Imbuljuta tal-Qastan is a traditional Maltese hot chocolate, which is flavoured with quintessentially Chistmassy ingredients and served after Midnight Mass and on New Year’s Eve.
|Preparation time: 5 minutes||Soaking time: 8 hours|
|Cooking time: 60 minutes||Serves: 4|
- 400g/14 oz/2 cups of peeled dried chestnuts
- 200g/8 oz/1 cup of sugar
- 100g/3½ oz/1 cup of cocoa powder
- 100g/3½ oz/⅔ cups of chopped dark chocolate
- 1 cinnamon stick
- 6 cloves, ground
- ½ teaspoon of nutmeg
- 2 tablespoons of grated tangerine or mandarin rind
- 3 tablespoons of cornstarch
Make it vegan: use a vegan cocoa like Cadbury’s Drinking Chocolate and ensure that the dark chocolate is dairy free.
- A large saucepan
- Wash the chestnuts thoroughly, then soak them in water for a minimum of eight hours (preferably overnight).
- When ready, drain the chestnuts and add them to a saucepan along with 4 cups of water and all of the remaining ingredients except for the cornstarch. Put the pan on the hob over a medium-high heat and bring the mixture to the boil, then reduce the heat slightly. Allow it to simmer for an hour, or until the chestnuts are tender.
- Dissolve the cornstarch in a little water before stirring it thoroughly into the chocolate mixture.
- Pour the Imbuljuta into cups and serve hot.
- If desired, try gently crushing the chestnuts after they have been cooked so that they release a bit more flavour. But don’t crush them too much, or you will end up with bits of chestnut floating about in the Imbuljuta.
- Similarly, make sure you stir the cornflour and water together thoroughly before adding them to the rest of the ingredients, or you will end up with bits of undissolved cornflour in the drink.
- To spruce up the Imbuljuta, add a large glass of red wine to the saucepan and cook it for an hour with the other ingredients before serving.
Pronunciation: (Im-bul-yu-ta tal-kast-an)
Relatives: Cioccolata Calda (Italy), Chocolate Caliente (Spain), Vroča Čokolada (Slovenia)
Malta lies just south of Sicily and east of Tunisia. The archipelago is situated on several historical Mediterranean trade routes, and over the centuries has been conquered by the Phoenicians, Romans, Byzantines, Aghlabids, Norman Sicilians, Knights Hospitaller (consisting of knights from a range of European kingdoms), Aragonese, French and British. Having been influenced by so many different cultures Malta is vibrant and diverse. The country’s food has been strongly influenced by Sicilian, Arabic, Italian, British, Provençal, French and Spanish cuisines.
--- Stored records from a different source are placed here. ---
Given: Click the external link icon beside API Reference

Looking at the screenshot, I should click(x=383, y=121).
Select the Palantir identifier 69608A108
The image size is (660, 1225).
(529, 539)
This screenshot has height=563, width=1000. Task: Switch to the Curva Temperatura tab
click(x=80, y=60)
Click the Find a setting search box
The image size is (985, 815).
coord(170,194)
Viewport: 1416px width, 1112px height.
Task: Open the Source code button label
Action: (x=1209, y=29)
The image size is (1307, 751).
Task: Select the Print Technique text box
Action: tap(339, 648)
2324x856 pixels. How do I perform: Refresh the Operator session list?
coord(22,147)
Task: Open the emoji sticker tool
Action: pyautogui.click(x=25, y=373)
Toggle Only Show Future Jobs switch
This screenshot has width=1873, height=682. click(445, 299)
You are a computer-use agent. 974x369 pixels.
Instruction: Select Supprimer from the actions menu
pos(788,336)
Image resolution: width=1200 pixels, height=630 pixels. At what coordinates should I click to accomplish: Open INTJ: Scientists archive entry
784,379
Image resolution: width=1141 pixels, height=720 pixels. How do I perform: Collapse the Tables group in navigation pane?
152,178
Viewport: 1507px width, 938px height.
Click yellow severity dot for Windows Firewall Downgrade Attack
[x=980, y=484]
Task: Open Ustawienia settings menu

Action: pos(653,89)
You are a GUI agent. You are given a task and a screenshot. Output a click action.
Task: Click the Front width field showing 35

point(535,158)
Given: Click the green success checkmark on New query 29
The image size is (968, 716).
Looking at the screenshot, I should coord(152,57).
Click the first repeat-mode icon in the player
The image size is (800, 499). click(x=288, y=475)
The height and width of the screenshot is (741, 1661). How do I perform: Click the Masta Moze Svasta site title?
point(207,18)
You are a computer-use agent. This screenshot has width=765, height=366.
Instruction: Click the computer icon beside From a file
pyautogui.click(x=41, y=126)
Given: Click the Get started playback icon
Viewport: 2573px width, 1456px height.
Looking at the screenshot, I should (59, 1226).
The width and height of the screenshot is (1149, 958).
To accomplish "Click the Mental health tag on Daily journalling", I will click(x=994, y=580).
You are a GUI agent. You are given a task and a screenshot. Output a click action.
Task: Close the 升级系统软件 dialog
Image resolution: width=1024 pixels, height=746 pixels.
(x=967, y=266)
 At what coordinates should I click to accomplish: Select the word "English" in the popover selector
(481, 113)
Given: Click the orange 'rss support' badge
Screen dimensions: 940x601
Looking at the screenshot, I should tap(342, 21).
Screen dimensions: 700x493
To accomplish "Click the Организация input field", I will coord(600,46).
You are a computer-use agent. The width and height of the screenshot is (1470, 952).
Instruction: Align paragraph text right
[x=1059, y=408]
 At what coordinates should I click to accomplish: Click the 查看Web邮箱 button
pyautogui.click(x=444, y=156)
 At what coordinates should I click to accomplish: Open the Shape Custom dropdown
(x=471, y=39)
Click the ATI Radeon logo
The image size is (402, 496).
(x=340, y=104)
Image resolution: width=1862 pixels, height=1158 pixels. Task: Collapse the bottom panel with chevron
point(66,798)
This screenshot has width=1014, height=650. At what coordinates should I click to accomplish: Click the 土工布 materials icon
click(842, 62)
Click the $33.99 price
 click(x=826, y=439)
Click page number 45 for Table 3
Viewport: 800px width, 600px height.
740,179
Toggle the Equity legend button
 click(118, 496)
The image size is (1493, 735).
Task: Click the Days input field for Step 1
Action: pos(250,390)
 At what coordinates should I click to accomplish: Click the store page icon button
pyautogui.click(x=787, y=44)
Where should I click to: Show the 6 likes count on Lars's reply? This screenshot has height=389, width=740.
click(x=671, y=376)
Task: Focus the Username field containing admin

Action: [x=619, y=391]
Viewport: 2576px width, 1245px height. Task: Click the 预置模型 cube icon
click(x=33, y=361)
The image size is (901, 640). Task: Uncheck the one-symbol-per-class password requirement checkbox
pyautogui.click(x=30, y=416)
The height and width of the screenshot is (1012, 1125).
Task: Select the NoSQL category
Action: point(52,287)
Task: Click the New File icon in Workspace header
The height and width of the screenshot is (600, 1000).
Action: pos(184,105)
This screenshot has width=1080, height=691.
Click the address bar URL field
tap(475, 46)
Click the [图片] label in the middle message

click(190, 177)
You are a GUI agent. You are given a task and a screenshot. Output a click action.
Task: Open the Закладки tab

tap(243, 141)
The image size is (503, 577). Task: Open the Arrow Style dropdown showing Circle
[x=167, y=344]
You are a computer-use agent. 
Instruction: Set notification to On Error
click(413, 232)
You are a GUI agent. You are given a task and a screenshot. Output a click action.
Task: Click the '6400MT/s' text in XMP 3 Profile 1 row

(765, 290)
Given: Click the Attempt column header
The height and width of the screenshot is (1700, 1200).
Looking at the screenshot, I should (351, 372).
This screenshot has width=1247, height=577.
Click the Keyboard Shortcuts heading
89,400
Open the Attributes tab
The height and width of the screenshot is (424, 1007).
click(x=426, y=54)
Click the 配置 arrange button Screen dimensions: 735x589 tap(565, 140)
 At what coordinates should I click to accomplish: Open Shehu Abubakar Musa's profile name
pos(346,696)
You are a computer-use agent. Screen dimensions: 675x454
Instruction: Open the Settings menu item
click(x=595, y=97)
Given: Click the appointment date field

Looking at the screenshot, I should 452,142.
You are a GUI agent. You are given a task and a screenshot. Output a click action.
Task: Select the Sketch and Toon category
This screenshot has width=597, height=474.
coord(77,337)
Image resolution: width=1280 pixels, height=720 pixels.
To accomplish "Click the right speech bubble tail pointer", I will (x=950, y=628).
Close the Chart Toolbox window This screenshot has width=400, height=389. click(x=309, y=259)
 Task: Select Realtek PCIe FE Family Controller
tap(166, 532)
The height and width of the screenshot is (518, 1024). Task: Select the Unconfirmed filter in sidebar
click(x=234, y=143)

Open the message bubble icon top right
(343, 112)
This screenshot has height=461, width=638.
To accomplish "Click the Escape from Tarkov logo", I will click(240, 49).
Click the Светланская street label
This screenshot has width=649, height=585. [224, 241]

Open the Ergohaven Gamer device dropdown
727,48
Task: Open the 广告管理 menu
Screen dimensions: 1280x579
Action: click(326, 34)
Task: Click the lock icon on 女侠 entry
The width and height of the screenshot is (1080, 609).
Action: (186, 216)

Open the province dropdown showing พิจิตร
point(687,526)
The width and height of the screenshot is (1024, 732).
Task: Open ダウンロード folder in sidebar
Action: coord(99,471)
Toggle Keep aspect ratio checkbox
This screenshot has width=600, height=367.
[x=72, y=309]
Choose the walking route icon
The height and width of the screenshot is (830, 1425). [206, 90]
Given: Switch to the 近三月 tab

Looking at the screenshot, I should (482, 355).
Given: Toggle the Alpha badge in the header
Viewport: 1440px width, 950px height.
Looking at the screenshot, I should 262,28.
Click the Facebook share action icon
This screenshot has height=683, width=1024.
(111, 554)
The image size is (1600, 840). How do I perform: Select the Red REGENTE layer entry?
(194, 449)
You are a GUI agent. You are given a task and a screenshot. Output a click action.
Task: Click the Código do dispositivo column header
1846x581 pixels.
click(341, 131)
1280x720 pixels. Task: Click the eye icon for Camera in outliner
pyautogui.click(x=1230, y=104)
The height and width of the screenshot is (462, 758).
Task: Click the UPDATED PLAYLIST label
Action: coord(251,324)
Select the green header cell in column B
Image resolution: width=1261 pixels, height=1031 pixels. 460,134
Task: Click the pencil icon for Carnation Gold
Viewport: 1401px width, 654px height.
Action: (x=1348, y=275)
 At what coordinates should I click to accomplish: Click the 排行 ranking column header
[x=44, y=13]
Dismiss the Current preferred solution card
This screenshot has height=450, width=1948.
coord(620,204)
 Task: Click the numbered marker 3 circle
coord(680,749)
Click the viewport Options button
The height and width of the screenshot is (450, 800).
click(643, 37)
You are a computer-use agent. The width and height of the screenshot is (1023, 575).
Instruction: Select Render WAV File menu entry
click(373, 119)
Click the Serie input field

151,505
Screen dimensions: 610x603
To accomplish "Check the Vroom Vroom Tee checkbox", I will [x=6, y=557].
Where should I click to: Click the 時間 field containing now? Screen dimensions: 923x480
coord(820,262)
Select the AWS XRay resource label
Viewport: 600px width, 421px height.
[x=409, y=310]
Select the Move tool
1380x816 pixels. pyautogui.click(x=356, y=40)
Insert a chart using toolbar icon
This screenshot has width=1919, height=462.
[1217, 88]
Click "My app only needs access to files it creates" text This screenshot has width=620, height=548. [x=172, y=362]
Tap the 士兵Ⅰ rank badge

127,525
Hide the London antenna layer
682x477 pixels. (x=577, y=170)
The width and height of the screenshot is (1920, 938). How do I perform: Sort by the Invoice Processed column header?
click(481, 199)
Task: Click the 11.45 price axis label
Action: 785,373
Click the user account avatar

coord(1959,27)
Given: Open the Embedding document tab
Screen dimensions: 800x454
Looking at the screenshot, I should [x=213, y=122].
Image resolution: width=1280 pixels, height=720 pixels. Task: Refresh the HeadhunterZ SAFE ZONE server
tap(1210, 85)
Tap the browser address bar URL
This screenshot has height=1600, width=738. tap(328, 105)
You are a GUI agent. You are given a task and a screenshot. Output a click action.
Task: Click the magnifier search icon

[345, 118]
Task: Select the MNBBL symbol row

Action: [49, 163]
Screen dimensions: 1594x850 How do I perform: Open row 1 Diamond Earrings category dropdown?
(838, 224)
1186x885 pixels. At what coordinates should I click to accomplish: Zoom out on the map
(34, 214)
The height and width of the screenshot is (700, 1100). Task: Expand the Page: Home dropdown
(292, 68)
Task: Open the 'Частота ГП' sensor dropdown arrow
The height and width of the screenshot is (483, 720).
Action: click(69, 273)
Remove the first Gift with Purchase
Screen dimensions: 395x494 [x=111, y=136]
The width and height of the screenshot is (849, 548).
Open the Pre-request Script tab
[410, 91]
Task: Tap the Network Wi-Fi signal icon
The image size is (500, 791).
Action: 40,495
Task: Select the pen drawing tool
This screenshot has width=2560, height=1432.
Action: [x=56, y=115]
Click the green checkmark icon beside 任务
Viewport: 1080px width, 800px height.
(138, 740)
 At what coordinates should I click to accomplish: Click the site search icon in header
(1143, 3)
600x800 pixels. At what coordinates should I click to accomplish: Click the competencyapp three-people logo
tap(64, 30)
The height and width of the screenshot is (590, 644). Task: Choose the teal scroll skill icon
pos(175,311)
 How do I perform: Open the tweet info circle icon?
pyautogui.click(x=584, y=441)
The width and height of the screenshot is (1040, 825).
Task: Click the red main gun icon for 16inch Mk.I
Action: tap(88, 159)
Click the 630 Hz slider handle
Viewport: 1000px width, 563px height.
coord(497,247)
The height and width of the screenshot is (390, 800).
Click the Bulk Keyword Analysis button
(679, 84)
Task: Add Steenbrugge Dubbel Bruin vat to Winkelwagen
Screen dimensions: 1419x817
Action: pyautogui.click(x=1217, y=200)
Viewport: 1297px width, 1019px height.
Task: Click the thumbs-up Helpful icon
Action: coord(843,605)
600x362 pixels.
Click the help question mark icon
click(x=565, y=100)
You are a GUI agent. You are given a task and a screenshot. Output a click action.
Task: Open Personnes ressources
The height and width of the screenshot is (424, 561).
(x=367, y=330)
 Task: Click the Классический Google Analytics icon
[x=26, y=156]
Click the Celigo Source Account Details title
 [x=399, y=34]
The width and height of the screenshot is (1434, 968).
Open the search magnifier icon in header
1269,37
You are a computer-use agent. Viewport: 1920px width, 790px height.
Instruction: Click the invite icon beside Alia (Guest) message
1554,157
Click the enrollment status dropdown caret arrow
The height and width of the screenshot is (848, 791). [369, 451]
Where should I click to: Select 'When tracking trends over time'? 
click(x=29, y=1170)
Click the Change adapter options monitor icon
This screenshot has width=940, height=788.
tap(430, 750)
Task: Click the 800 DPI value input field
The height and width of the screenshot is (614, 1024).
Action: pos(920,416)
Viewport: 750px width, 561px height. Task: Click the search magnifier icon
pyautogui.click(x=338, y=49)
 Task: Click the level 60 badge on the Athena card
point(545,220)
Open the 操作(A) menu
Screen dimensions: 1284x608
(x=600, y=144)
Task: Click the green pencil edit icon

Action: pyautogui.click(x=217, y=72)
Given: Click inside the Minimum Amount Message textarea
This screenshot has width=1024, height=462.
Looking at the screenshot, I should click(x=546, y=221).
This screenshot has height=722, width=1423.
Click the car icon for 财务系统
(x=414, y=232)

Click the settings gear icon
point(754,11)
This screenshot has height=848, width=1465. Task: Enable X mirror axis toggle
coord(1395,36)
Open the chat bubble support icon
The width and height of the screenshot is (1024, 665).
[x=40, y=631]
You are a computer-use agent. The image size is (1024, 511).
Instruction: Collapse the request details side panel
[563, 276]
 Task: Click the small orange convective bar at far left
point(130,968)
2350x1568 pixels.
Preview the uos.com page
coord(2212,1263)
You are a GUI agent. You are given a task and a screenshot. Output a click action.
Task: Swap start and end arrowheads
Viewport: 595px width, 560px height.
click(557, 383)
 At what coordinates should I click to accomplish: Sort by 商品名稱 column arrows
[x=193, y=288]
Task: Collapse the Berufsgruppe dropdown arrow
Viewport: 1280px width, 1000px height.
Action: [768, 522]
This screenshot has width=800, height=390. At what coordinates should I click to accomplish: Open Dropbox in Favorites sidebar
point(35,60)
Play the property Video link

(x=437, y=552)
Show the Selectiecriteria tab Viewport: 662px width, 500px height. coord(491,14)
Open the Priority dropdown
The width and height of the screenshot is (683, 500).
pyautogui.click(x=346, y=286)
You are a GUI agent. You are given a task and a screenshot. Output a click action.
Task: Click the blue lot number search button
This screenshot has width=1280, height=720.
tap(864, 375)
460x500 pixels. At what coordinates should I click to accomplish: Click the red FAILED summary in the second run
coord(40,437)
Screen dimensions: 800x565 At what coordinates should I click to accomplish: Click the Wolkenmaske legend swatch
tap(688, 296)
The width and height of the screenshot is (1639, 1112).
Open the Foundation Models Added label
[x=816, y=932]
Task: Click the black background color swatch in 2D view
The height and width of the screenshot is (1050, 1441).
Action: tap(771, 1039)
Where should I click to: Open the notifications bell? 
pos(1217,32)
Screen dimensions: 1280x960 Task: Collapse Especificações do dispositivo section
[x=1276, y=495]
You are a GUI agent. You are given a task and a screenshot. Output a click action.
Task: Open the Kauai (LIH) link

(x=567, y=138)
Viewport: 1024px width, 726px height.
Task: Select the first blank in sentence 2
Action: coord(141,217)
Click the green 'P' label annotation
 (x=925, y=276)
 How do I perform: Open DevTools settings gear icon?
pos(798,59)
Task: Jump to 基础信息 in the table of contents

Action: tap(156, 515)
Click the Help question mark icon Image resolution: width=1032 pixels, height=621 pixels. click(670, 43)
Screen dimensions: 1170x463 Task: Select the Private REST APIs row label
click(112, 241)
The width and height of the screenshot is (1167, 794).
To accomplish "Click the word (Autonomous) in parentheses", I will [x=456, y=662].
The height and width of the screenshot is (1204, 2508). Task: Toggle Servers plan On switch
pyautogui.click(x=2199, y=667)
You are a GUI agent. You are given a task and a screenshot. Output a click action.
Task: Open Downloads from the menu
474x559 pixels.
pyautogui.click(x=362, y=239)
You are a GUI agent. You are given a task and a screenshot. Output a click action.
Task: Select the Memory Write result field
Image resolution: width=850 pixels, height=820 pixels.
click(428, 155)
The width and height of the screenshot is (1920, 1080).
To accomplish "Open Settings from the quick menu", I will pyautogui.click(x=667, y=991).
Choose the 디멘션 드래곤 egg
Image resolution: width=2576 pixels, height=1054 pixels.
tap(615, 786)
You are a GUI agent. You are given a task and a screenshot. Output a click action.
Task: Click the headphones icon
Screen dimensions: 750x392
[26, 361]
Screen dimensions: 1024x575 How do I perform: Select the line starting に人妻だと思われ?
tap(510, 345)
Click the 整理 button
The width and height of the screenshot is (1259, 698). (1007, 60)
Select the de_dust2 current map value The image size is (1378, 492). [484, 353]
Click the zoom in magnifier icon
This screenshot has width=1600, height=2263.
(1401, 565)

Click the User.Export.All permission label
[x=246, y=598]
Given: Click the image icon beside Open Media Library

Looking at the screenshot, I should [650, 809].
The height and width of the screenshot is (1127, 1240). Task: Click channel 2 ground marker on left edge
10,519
Most Maltese people are Catholic and Christmas is widely celebrated. Many attend midnight mass, after which a range of Christmassy sweet treats, including Imbuljuta tal-Qastan, are traditionally served. Imbuljuta tal-Qastan is perfect for the occasion- it’s hot and flavourful enough to warm people up on cold winter evenings, and its ingredients- chocolate, chestnuts, citrus fruits and spices- are quintessentially Christmassy.